■ TASK DIRECTIONS
Pull every "agent" line out of the data below.
Content starts
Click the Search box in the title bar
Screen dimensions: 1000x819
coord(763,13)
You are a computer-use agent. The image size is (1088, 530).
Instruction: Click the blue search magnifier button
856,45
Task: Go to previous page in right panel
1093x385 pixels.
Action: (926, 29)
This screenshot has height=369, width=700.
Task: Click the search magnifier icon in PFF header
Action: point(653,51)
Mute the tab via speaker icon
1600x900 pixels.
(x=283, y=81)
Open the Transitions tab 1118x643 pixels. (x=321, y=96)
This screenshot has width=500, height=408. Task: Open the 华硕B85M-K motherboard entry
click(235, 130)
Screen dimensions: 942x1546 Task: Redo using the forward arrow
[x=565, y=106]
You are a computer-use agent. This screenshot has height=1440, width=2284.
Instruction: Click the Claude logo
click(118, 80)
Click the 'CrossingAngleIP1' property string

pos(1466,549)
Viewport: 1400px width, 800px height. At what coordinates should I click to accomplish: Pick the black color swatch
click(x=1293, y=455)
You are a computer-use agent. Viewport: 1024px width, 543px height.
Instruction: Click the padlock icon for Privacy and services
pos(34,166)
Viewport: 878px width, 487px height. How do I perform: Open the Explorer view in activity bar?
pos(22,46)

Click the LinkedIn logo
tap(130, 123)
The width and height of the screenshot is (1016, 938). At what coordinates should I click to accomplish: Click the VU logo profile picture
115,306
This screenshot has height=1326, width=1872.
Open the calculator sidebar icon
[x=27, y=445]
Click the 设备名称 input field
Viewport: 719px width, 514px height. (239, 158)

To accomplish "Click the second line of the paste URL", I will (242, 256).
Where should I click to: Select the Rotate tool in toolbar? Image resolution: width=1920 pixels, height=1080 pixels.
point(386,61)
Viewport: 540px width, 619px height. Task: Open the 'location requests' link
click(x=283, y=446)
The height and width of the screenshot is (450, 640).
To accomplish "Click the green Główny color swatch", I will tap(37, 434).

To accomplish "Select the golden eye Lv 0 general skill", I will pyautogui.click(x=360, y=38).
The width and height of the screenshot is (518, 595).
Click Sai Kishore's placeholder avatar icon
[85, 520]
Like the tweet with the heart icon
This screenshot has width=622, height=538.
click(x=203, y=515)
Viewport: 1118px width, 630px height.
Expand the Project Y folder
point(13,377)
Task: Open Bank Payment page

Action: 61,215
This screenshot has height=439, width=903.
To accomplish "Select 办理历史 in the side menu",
Content ends
■ SOLUTION TO THIS PROBLEM
You are a computer-use agent. The image size is (1088, 530).
You are a computer-use agent. This screenshot has height=1440, width=2284.
You are a computer-use agent. Viewport: 1024px width, 543px height.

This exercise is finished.